▶ [Work item] Reproduce every record below word for word and include no pictures.

▶ [Screenshot grounding data]
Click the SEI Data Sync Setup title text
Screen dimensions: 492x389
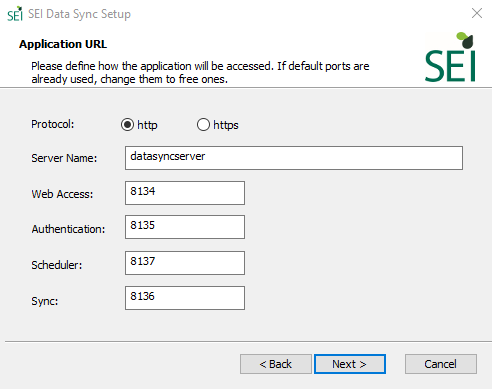[x=79, y=14]
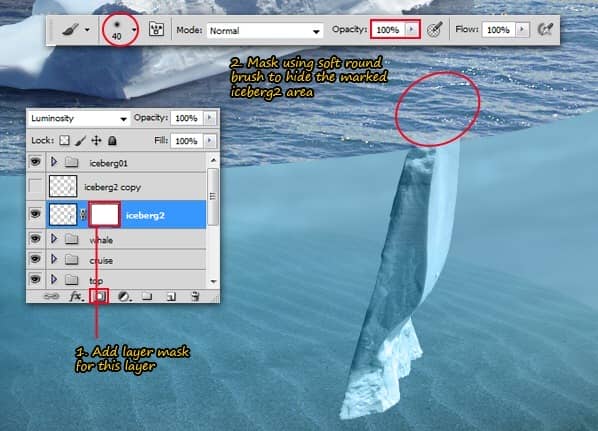Image resolution: width=598 pixels, height=431 pixels.
Task: Lock transparent pixels checkbox icon
Action: pos(64,141)
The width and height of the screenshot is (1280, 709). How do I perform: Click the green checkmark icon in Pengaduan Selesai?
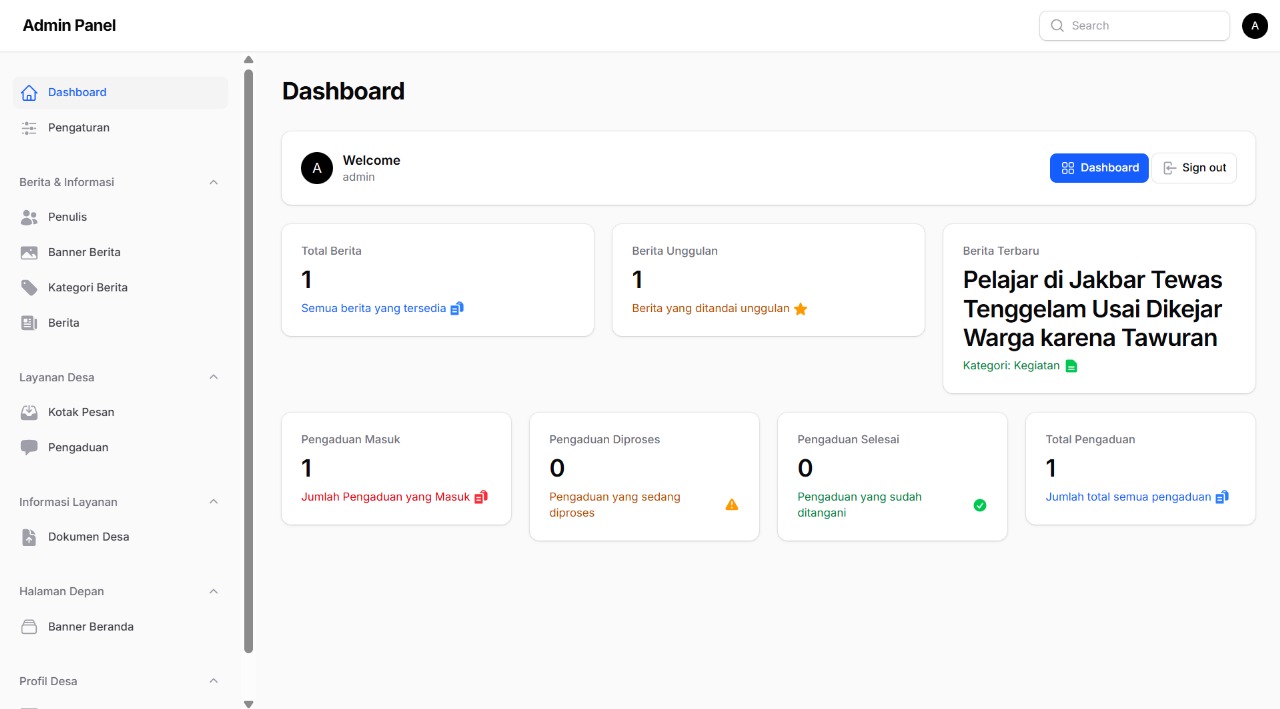click(980, 505)
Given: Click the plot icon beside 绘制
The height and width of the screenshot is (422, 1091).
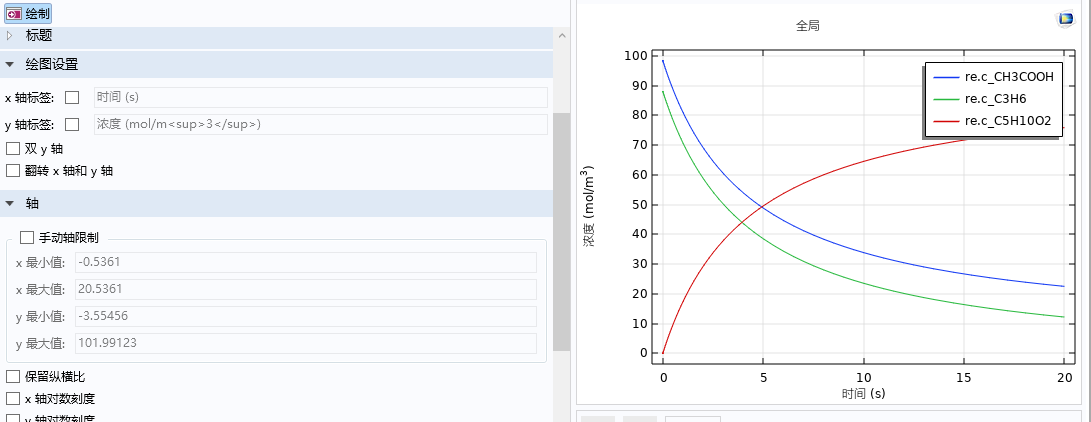Looking at the screenshot, I should [15, 14].
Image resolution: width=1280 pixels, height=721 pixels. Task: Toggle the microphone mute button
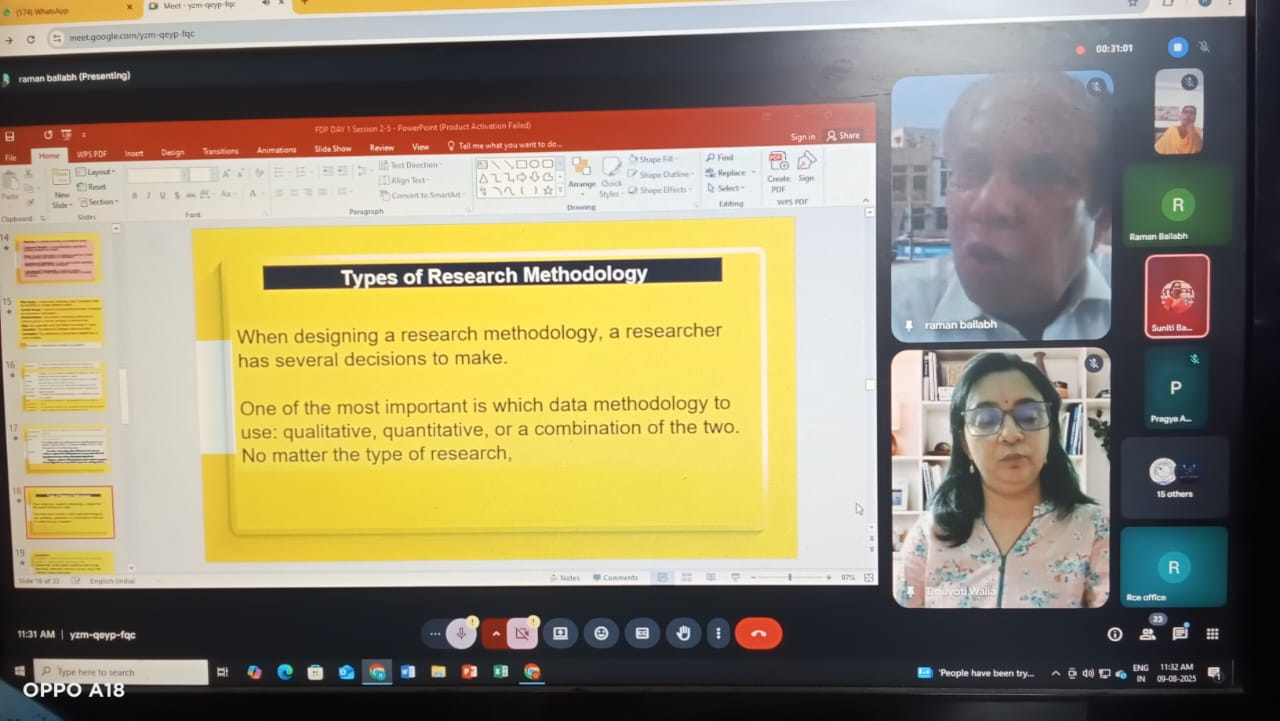click(x=461, y=633)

▶ [Response below]
Click the SEI Data Sync Setup title text
Screen dimensions: 492x389
[x=79, y=14]
Image resolution: width=598 pixels, height=431 pixels.
Task: Lock transparent pixels checkbox icon
Action: pos(64,141)
The width and height of the screenshot is (1280, 709). How do I perform: Click the green checkmark icon in Pengaduan Selesai?
click(980, 505)
Given: Click the plot icon beside 绘制
The height and width of the screenshot is (422, 1091).
Looking at the screenshot, I should [15, 14].
Image resolution: width=1280 pixels, height=721 pixels. Task: Toggle the microphone mute button
click(x=461, y=633)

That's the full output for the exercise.